Lo stato emergenziale in cui versa in Italia il procedimento penale, per problemi strutturali e legislativi, ha determinato – afferma Nobile – “la volontà di tradurre in regola il tentativo di bypassare il processo e le sue ‘lungaggini’, termine normalmente somministrato all’opinione pubblica per descrivere il complesso di garanzie presidiato dal codice di rito”. I reati diminuiscono su scala nazionale, ma a guidare le modifiche legislative è la logica della “percezione” popolare dell’insicurezza. E così, col tempo, la categorie dei soggetti definiti dalla legge “pericolosi” e in quanto tali passibili dell’applicazione di misure “social-preventive” si è allargata sulla spinta di corto-circuiti mediatici, arrivando a comprendere molte categorie, definite a loro volta in modo generico. Questo rende l’idea della malleabilità di un ordinamento che può facilmente scivolare in forme di controllo che mettano da parte la tutela delle libertà personali. Senza dimenticare ancora una volta tecnologia e progresso digitale: nel campo delle misure social-preventive, i big data, solitamente utilizzati per la profilatura dei consumatori, sono in fase di sperimentazione per la profilatura dei “tipi criminali”, mentre il processo penale, attraverso il ricorso alla video-conferenza (per chi è soggetto a misure particolarmente restrittive), mostra già quali siano i limiti che l’innovazione digitale pone all’oralità e al contraddittorio. In questo quadro, per usare ancora le parole di Nobile: “Il sistema della prevenzione supera di gran lunga il procedimento ordinario, poiché libero dalla ‘zavorra’ dei diritti”, con tanti cari saluti al principio della responsabilità “al di là di ogni ragionevole dubbio”.

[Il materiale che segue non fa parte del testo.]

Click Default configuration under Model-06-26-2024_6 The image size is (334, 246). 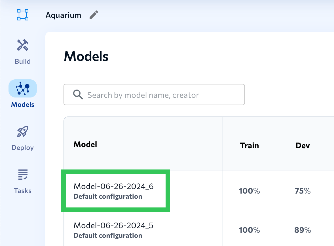tap(108, 196)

La storia giuridica italiana, qui sommariamente descritta, fa temere che l’emergenza da Covid-19 potrebbe rappresentare un ulteriore passo verso l’inasprimento del controllo collettivo (attraverso strumenti digitali di profilazione; la Lombardia ha da poco lanciato l’app “AllertaLom”) e di ampliamento della categoria dei soggetti pericolosi (dettato dalla necessità di “combattere” nuovi nemici emersi con la crisi sanitaria). I tragici eventi di questi giorni potrebbero rappresentare l’ennesimo corto-circuito da cui il legislatore prenderà le mosse per compiere ulteriori passi nella tradizione nostrana del diritto emergenziale. La retorica del “siamo in guerra” è pericolosa proprio perché a un modello di stato indirizzato ai cittadini, con le garanzie e i diritti tipici degli stati democratici, si contrappone uno riservato a coloro ai quali si nega l’appartenenza alla propria comunità e a cui, in forza della loro pericolosità sociale, vanno applicate risposte ispirate alla logica di guerra.

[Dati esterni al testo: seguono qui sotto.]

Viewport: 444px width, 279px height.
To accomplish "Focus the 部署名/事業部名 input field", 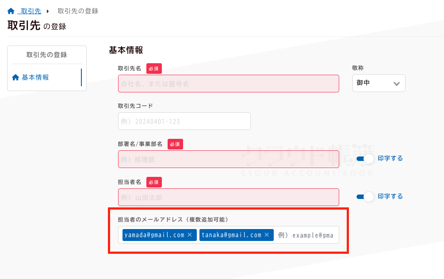I will (x=228, y=159).
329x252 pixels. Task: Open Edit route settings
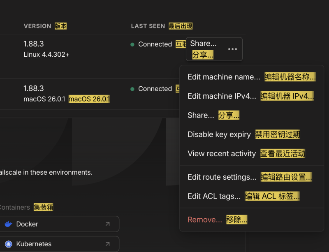tap(222, 177)
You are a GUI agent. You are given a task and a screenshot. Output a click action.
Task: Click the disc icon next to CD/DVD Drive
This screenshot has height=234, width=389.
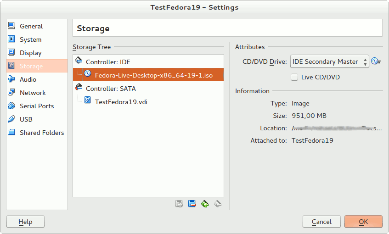(x=376, y=61)
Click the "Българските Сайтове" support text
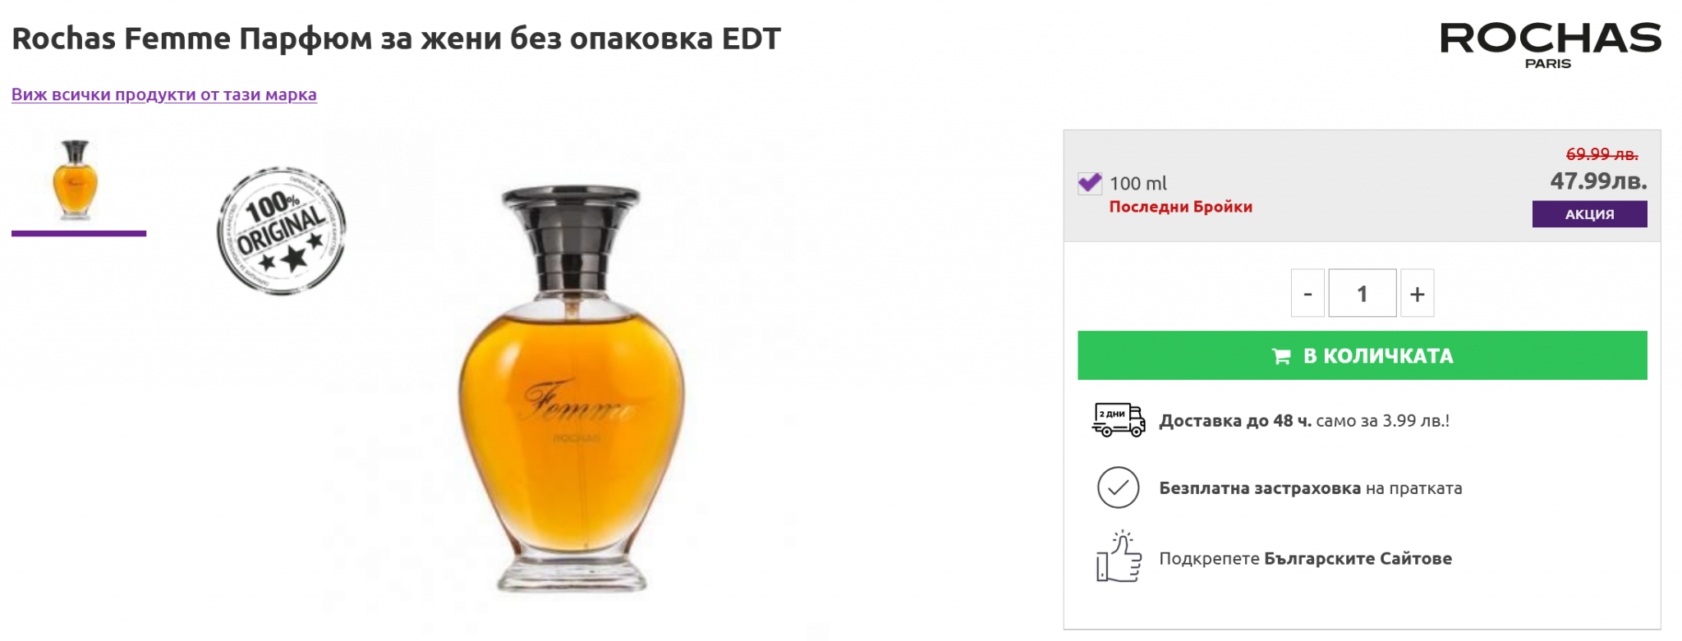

La realtà è ben altra: invocare e affermare l’implacabilità dello Stato, di fronte al dramma dell’emergenza sanitaria, significa attestare il collasso di un sistema che non è in grado di programmare secondo logiche illuminate indirizzate al futuro, e che al contempo non sa accertare i colpevoli, anche in tempi lunghissimi. “Domani domani domani chi lo sa che domani sarà”, cantava Lucio Dalla.